A situação da MG 833, conhecida como “estrada do Macuco”, que liga Itaverava, Lamim, Santana dos Montes, Catas Altas da Noruega e Rio Espera, voltou ao centro das discussões regionais, reacendendo críticas da população e levantando questionamentos sobre promessas antigas que, até hoje, não se concretizaram. Em março de 2022, um encontro realizado no gabinete do deputado estadual Zé Guilherme, com a presença do então prefeito José Flaviano Pinto, conhecido como Nô, além de lideranças políticas, como também diretor do DER, Robson Santana, buscou uma solução para uma demanda antiga da regiãos. Na época, a reunião foi apresentada como um passo importante rumo à melhoria da infraestrutura local.

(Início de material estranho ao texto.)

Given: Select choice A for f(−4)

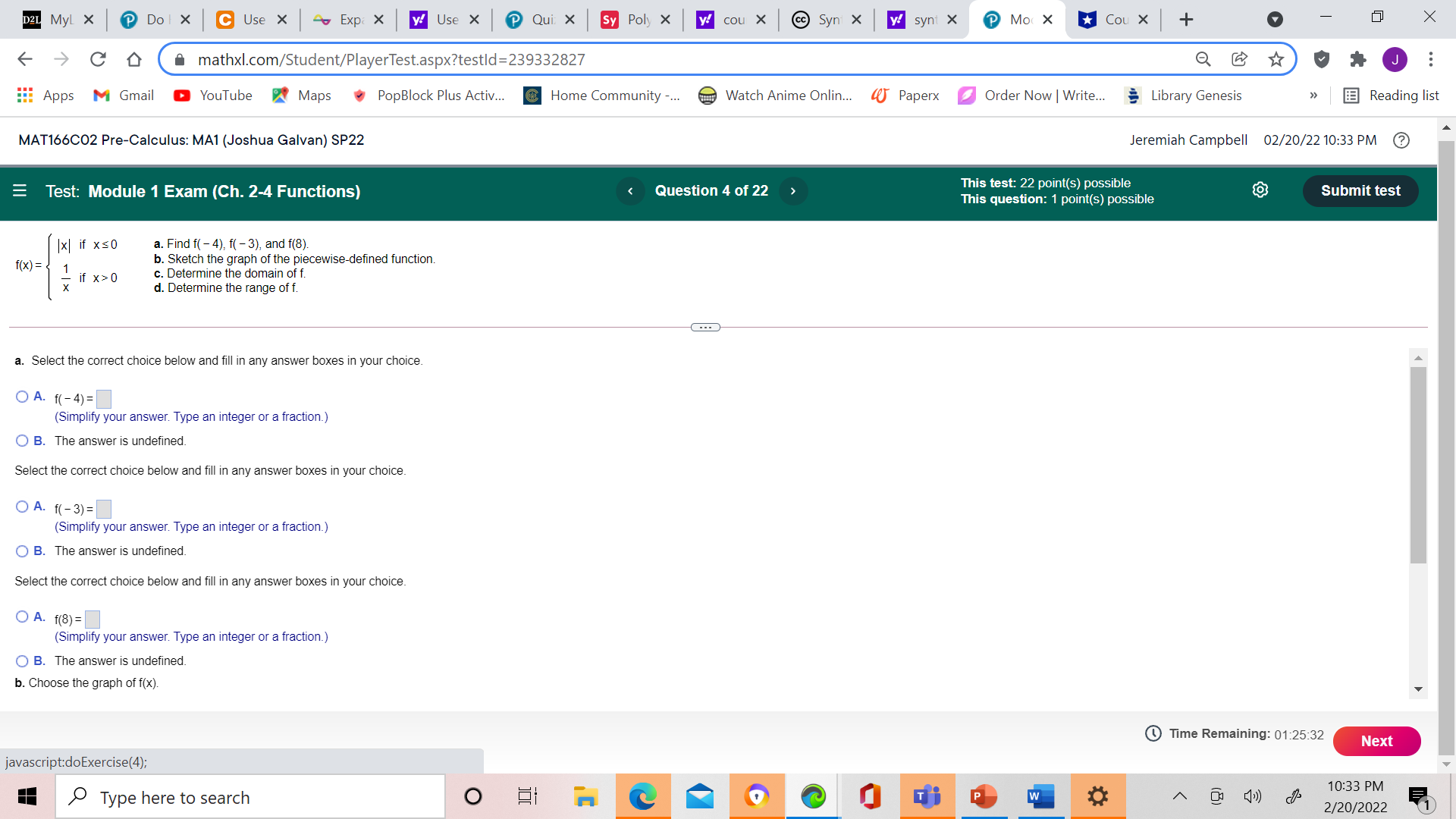Looking at the screenshot, I should click(22, 397).
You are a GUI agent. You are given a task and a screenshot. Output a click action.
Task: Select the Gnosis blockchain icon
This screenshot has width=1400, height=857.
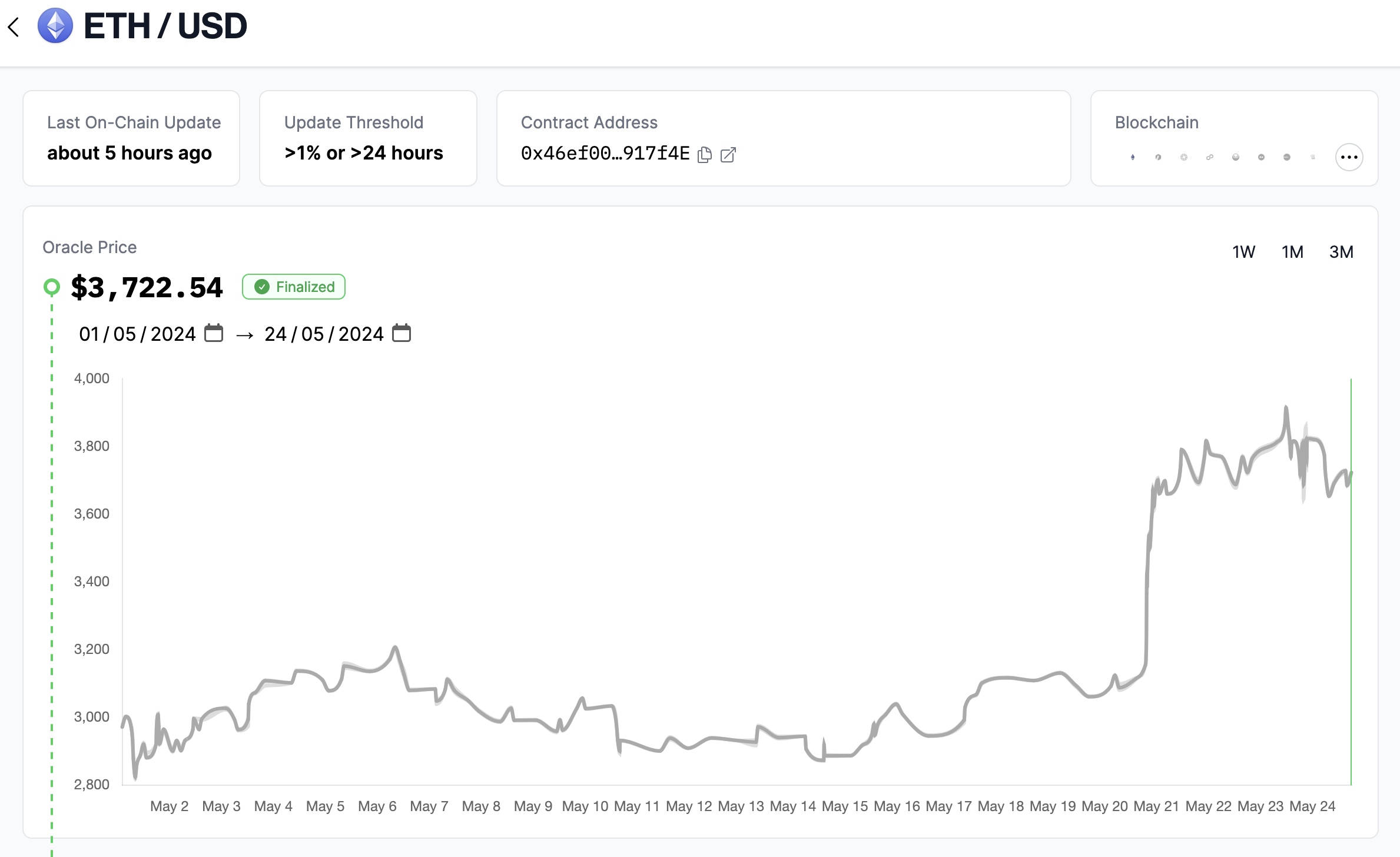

No entanto, passados quase quatro anos, o cenário permanece praticamente inalterado. Motoristas, produtores e moradores continuam enfrentando estradas deterioradas, buracos, trechos críticos e dificuldades constantes de deslocamento. Não há registros de intervenções estruturais capazes de modificar de forma significativa a realidade discutida naquele encontro. Um vídeo da promessa de asfaltamento foi resgatado por internautadas e enviado a nossa redação.
“Não podemos mais aceitar o isolamento e o perigo constante”, afirmou uma das moradoras que participou do ato, relatando os impactos diretos na vida das famílias. Além das críticas, os manifestantes também rejeitaram soluções paliativas, como operações de tapa-buracos, que, segundo eles, não resolvem o problema de forma definitiva.
COBRANÇA POR SOLUÇÃO REAL
A principal reivindicação é clara: o asfaltamento completo da MG-833. Enquanto novos anúncios surgem, a realidade segue a mesma para quem depende diariamente dessas estradas. Entre promessas e discursos, cresce a cobrança por ações concretas.
A pergunta que fica é direta: desta vez, a obra sai do papel ou será apenas mais um capítulo de uma história que se repete?